« Le Monde et vice versa » (Madly in All Directions), de James Morrow, traduit de l’anglais (Etats-Unis) par Sara Doke, Au diable vauvert, 400 p., 24 €, numérique 13 €.

On a raison de se méfier de Harvard. Un établissement qui a formé et diplômé le romancier et novelliste de fantasy américain James Morrow, né en 1947, doit être tenu bride courte, scruté d’un œil vigilant. En effet, depuis qu’on l’a découvert en France, l’année 1989, avec Le Vin de la violence (Denoël) et son humanité clivée entre « mangeurs de cerveau » et pacifistes dévots, jusqu’à ce vertigineux Le Monde et vice versa, un récit de Terre creuse, Morrow nous aura à peu près tout fait, tout et le contraire de tout.

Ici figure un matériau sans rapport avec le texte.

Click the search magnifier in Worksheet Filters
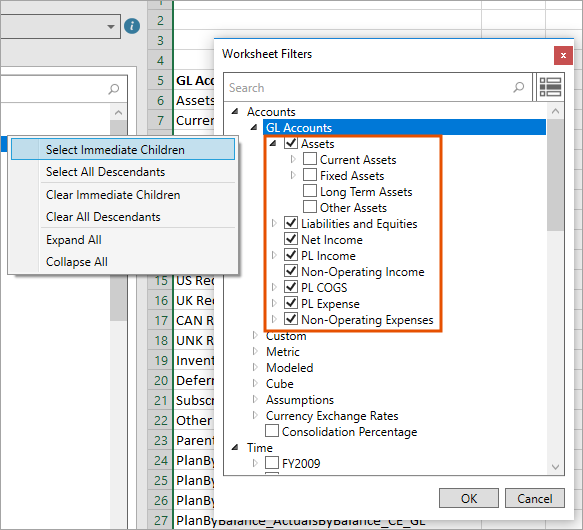The width and height of the screenshot is (583, 530). (519, 87)
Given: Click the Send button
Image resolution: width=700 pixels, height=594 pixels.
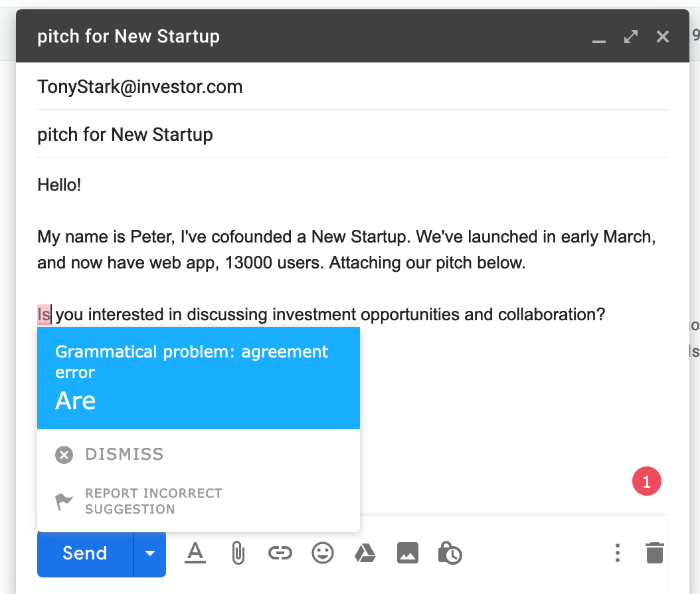Looking at the screenshot, I should pyautogui.click(x=85, y=554).
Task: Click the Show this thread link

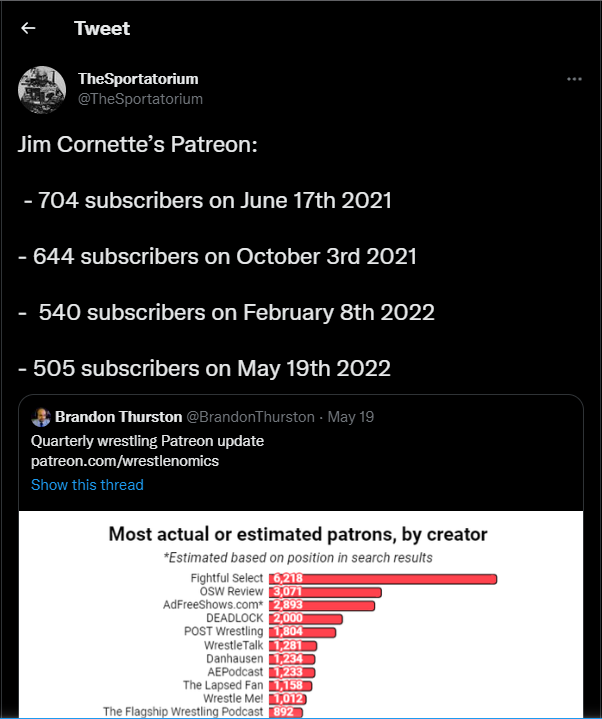Action: coord(87,485)
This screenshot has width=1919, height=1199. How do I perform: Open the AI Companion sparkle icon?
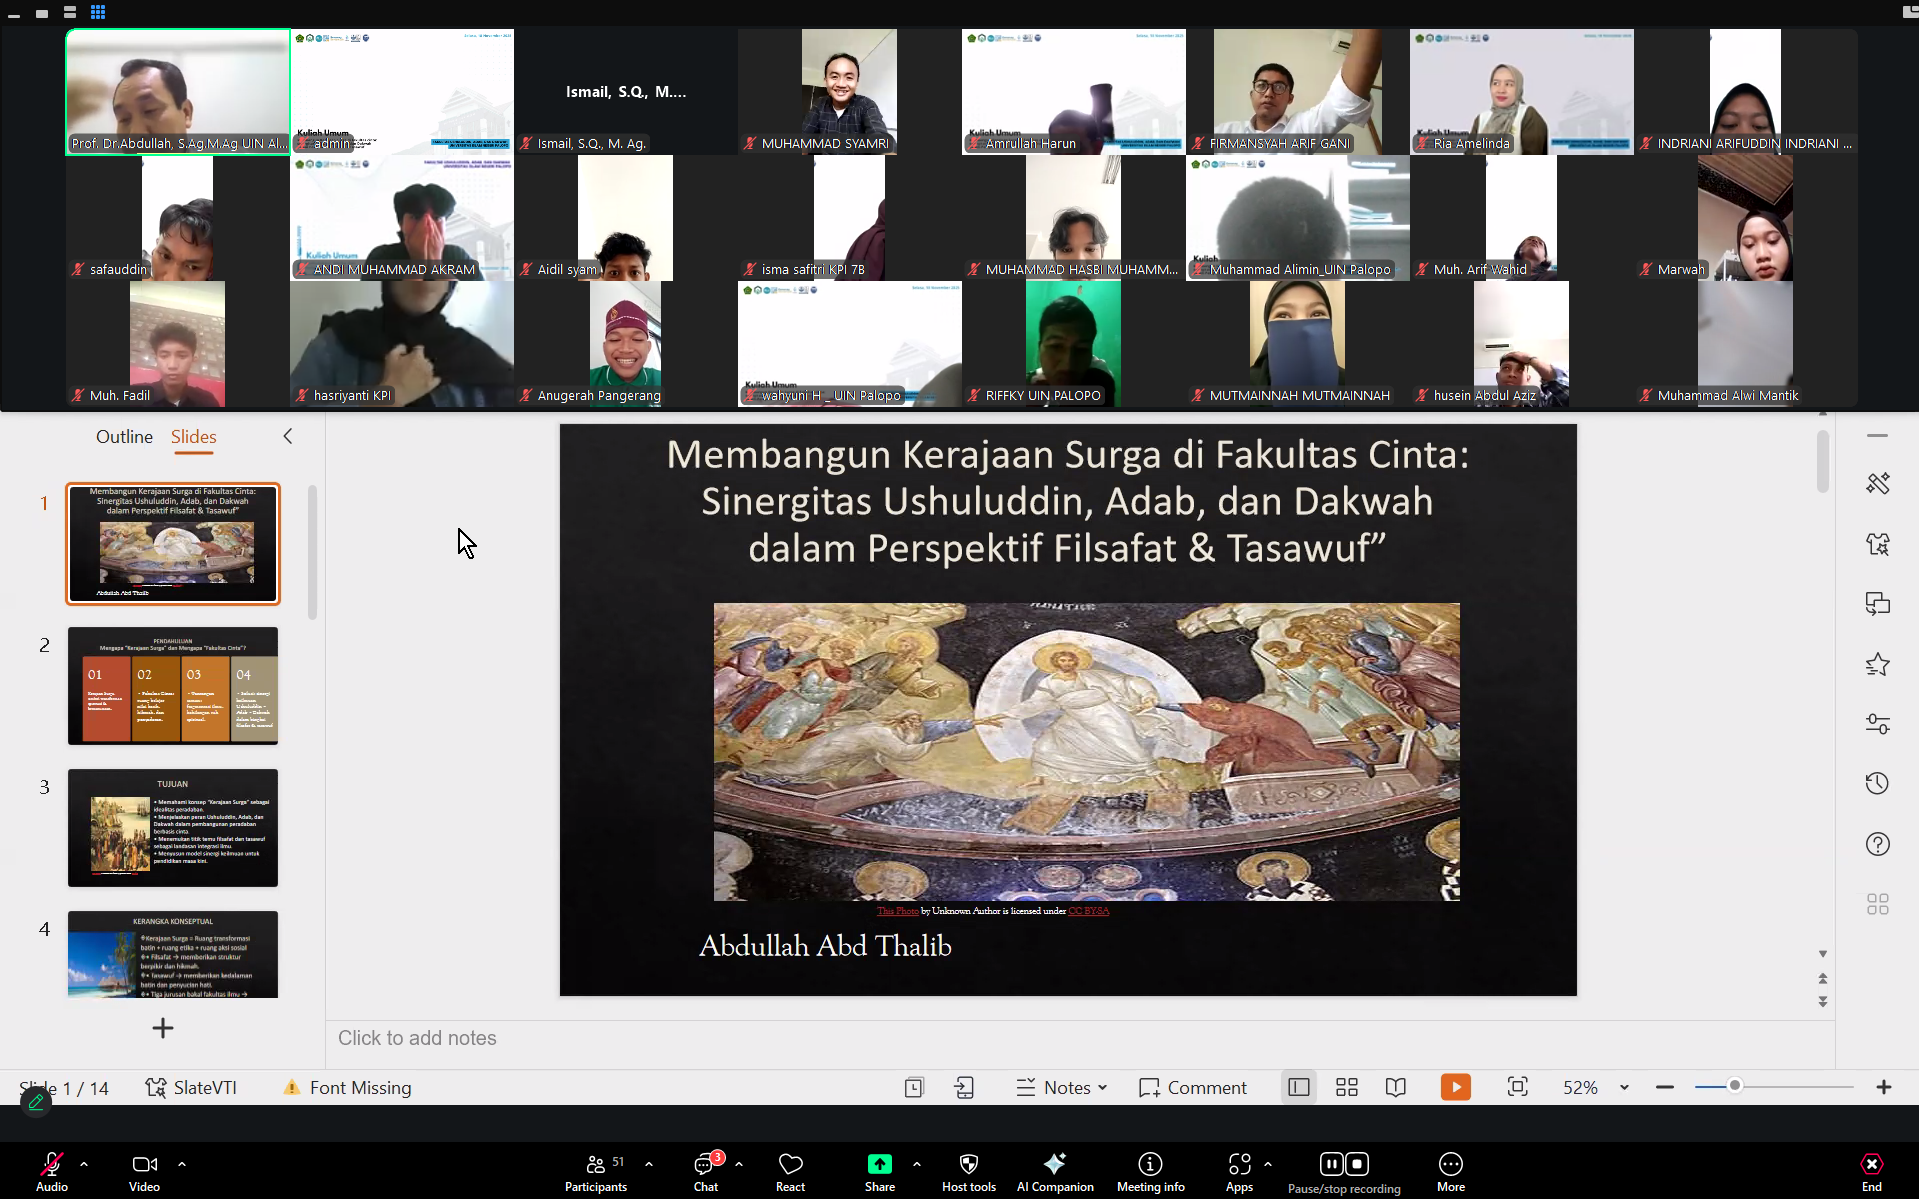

Ses lecteurs auront pu, grâce à lui : croiser un graveur de pierres tombales obsédé par le péril atomique (Ainsi finit le monde, Denoël, 1988), un père juif et sa fillette thaumaturge marchant sur les eaux (Notre mère qui êtes aux cieux, J’ai lu, 1991), la fille newtonienne d’un chasseur de sorcières (Le Dernier Chasseur de sorcières, Au diable vauvert, 2003), contempler le cadavre de Dieu flottant dans l’Atlantique avant d’être exposé dans un parc d’attractions puis d’exploser (La Trilogie de Jéhovah, Au diable vauvert, 2016), reconsidérer Godzilla, entendre Lazare soutenir mordicus qu’il n’a pas été ressuscité ou passer sous l’arche de Darwin. Et tout cela avec l’irrévérence charmante et érudite d’un disciple fieffé de l’Encyclopédie, un art swiftien de dégonfler la baudruche divine puis d’en faire un chapiteau de cirque. Dieu est mort, on va pouvoir jouer à montrer son ombre, tel est le credo de James Morrow.